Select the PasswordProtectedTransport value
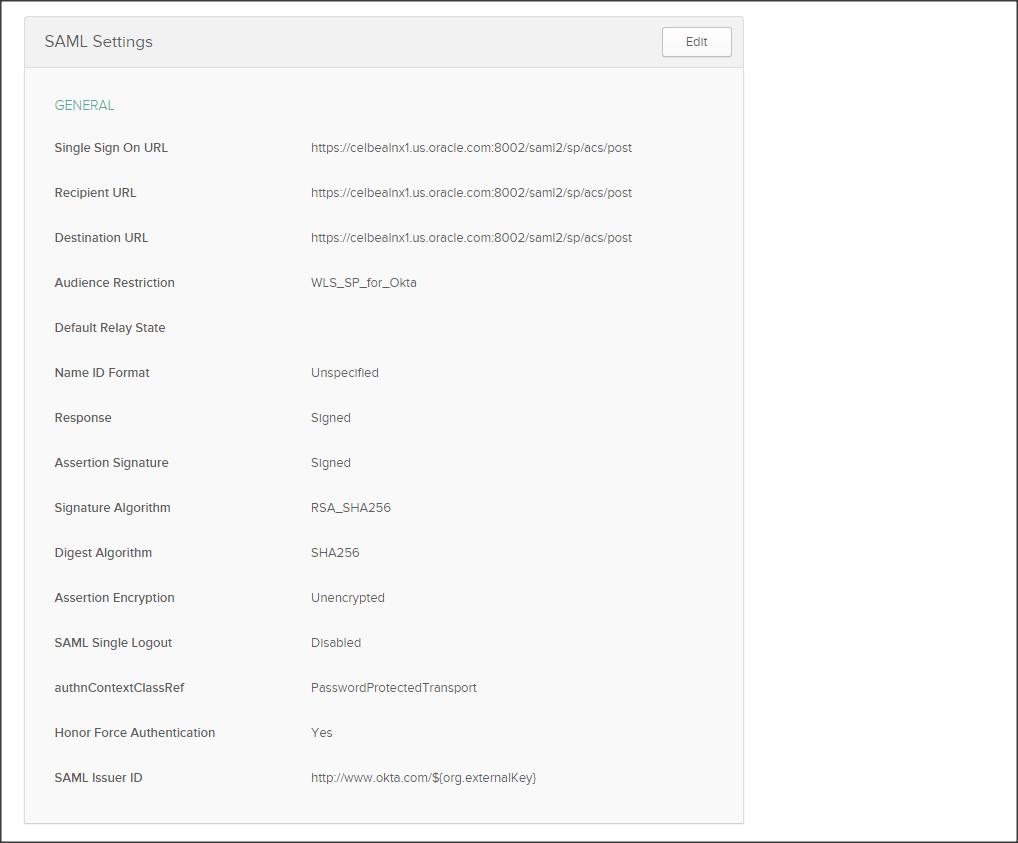Image resolution: width=1018 pixels, height=843 pixels. tap(393, 688)
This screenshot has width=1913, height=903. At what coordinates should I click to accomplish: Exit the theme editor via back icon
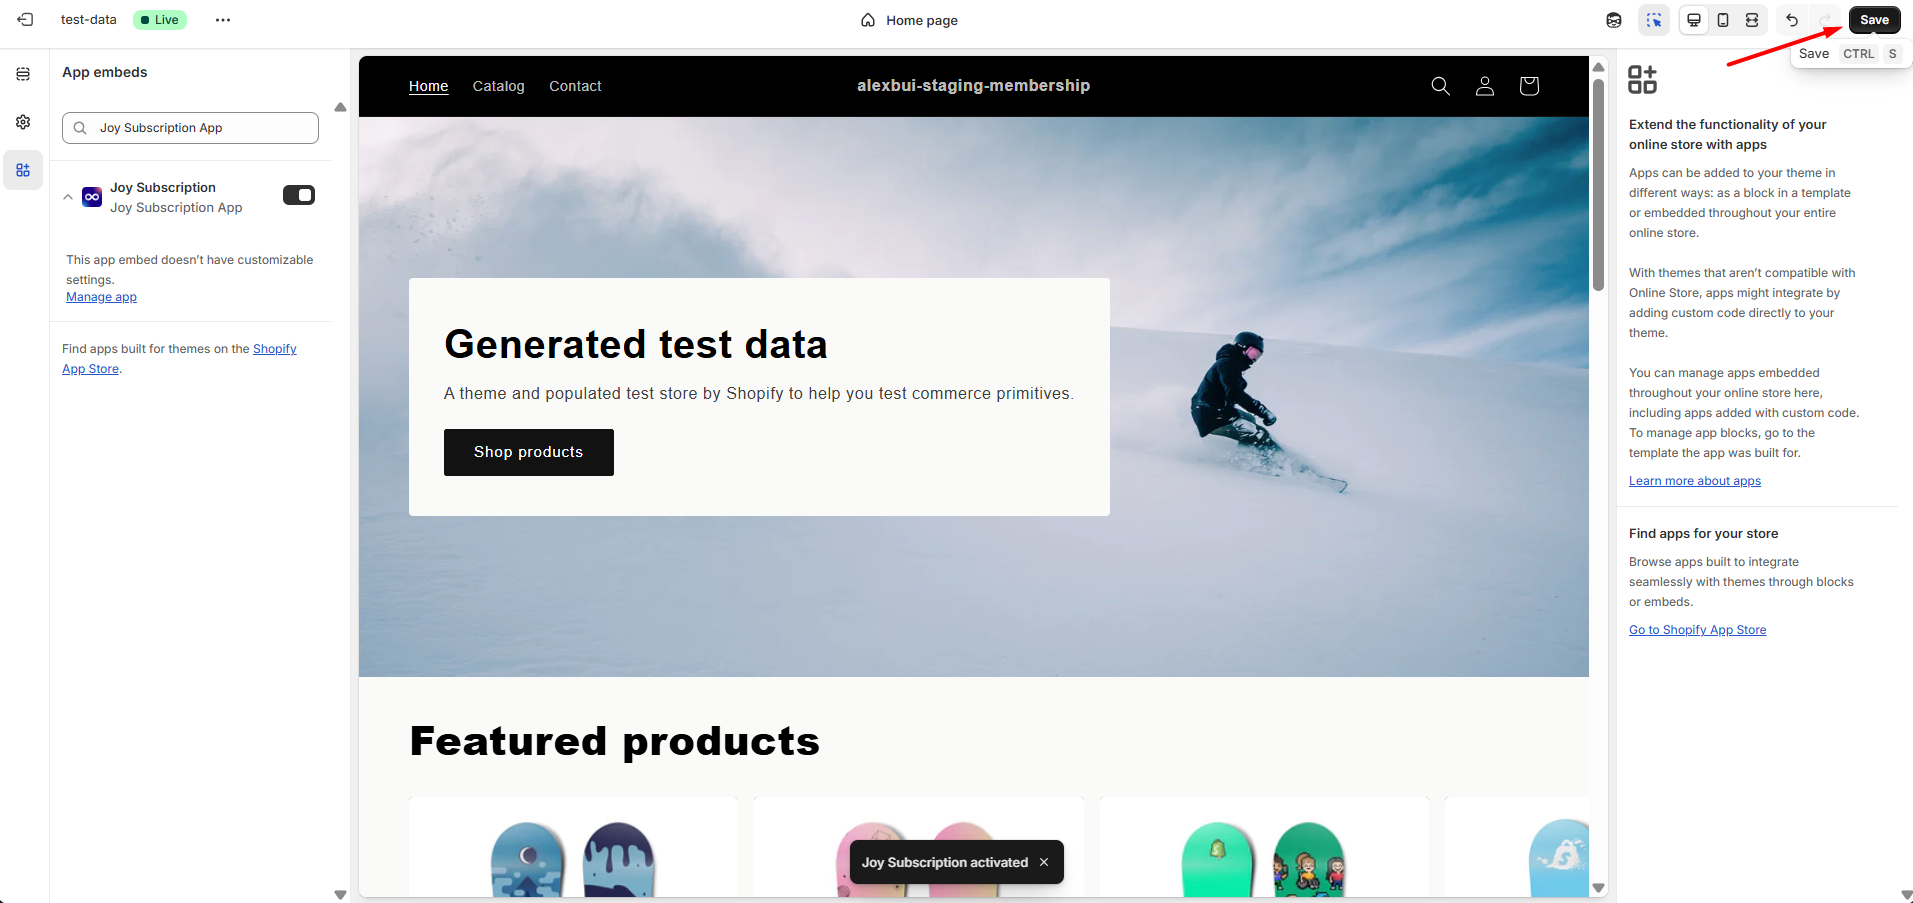tap(26, 20)
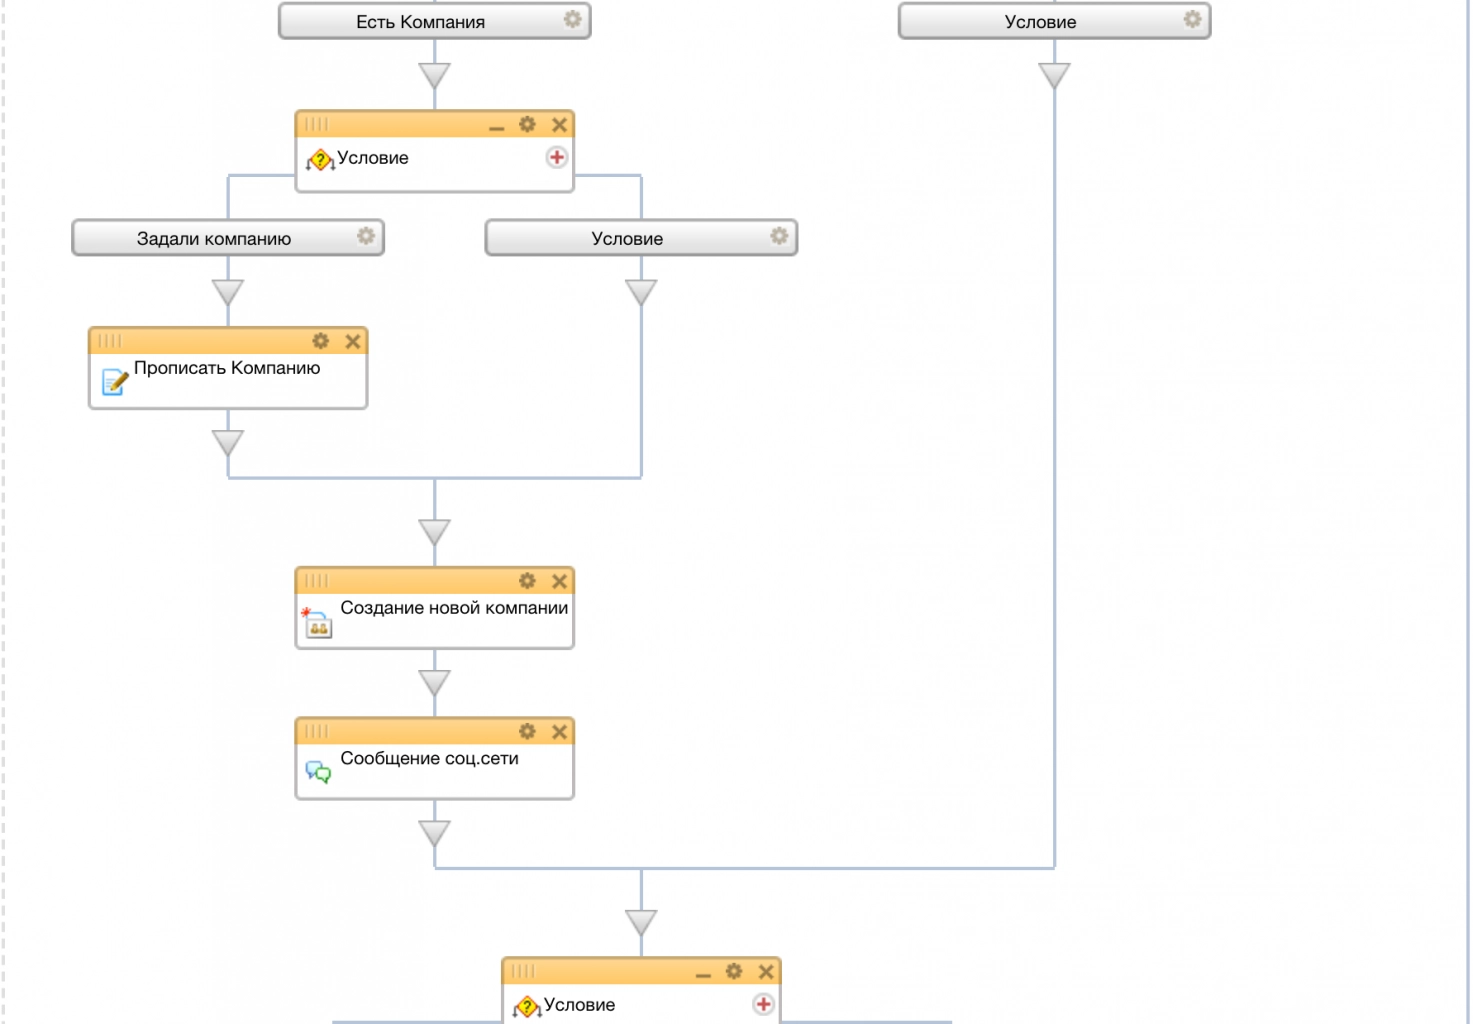Image resolution: width=1473 pixels, height=1024 pixels.
Task: Remove the Создание новой компании block
Action: coord(560,581)
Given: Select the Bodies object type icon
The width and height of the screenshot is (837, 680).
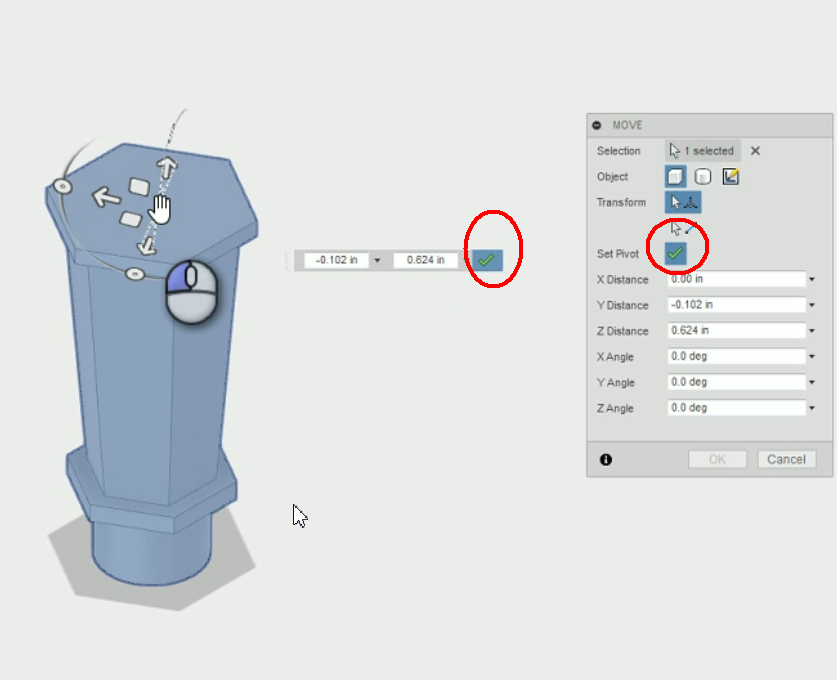Looking at the screenshot, I should 676,176.
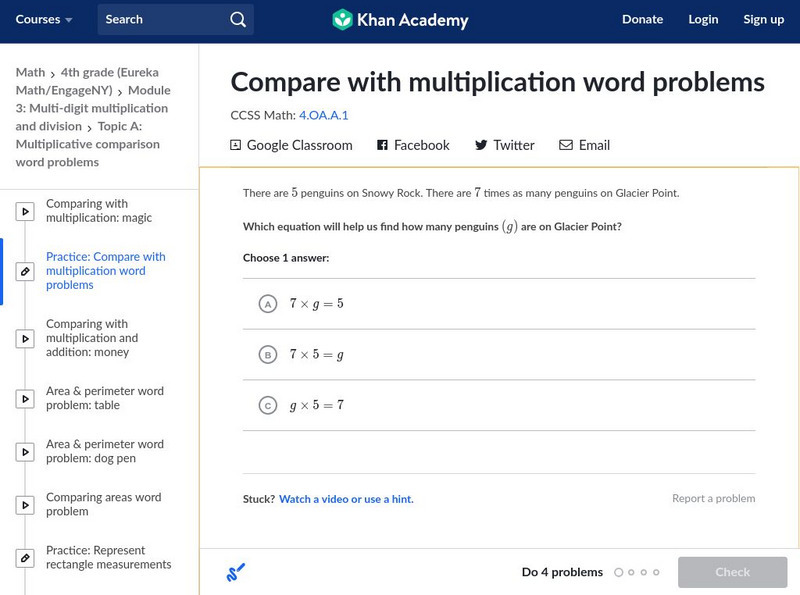
Task: Click Login in the top navigation
Action: (x=703, y=19)
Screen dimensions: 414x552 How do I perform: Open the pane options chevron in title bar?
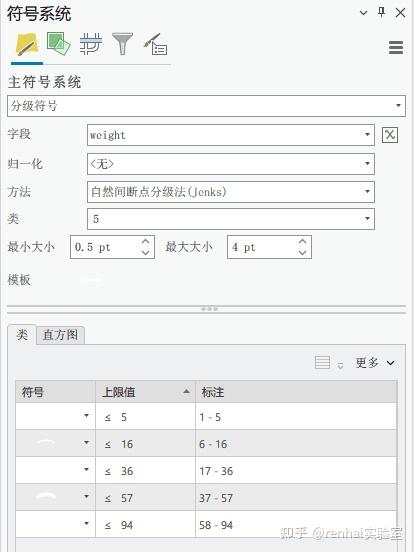coord(363,13)
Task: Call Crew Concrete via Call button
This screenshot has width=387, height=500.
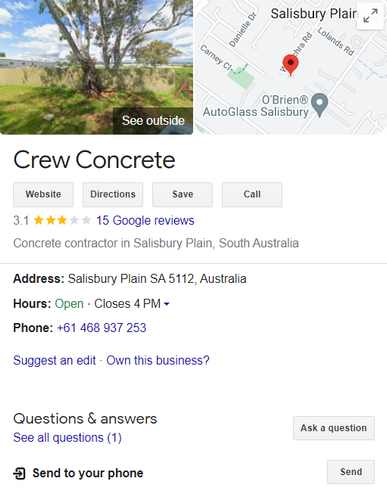Action: 252,194
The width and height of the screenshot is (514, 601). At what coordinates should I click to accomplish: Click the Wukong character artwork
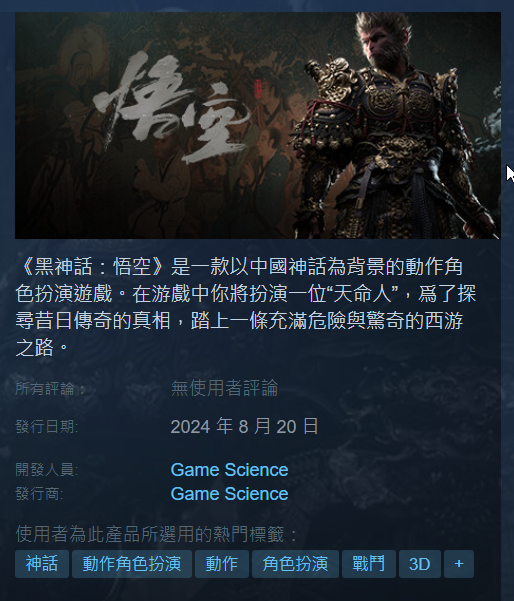pyautogui.click(x=397, y=125)
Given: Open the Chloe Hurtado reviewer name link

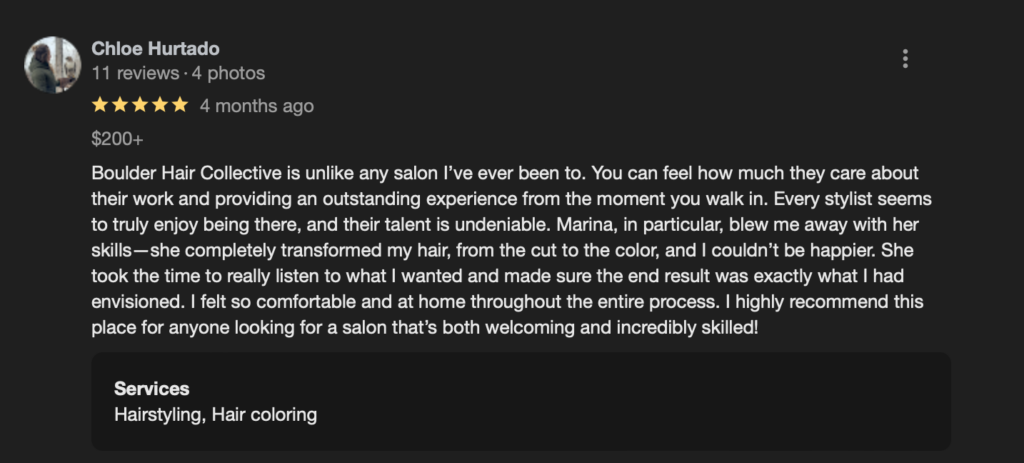Looking at the screenshot, I should coord(155,48).
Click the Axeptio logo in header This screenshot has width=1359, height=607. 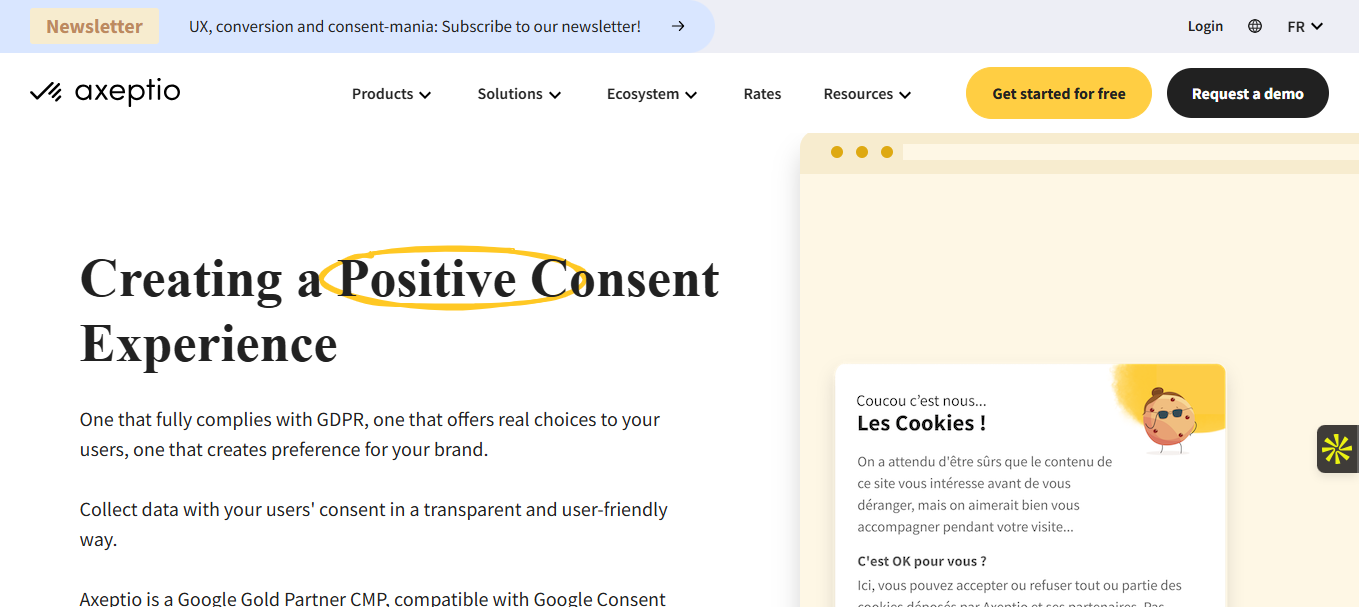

════

* EXERCISE *
Output every entry verbatim but skip the pictures.

* REPLY *
Select the PasswordProtectedTransport value
Image resolution: width=1018 pixels, height=843 pixels. tap(393, 688)
This screenshot has width=1913, height=903. At what coordinates should I click to accomplish: Exit the theme editor via back icon
tap(26, 20)
Image resolution: width=1473 pixels, height=1024 pixels.
Task: Remove the Создание новой компании block
Action: coord(560,581)
Given: Select the Bodies object type icon
The width and height of the screenshot is (837, 680).
Looking at the screenshot, I should 676,176.
Task: Click Login in the top navigation
Action: (x=703, y=19)
Screen dimensions: 414x552 How do I perform: Open the pane options chevron in title bar?
coord(363,13)
Task: Call Crew Concrete via Call button
This screenshot has width=387, height=500.
Action: 252,194
The width and height of the screenshot is (514, 601). At what coordinates should I click to accomplish: Click the Wukong character artwork
pyautogui.click(x=397, y=125)
Given: Open the Chloe Hurtado reviewer name link

Looking at the screenshot, I should coord(155,48).
Click the Axeptio logo in header This screenshot has width=1359, height=607. 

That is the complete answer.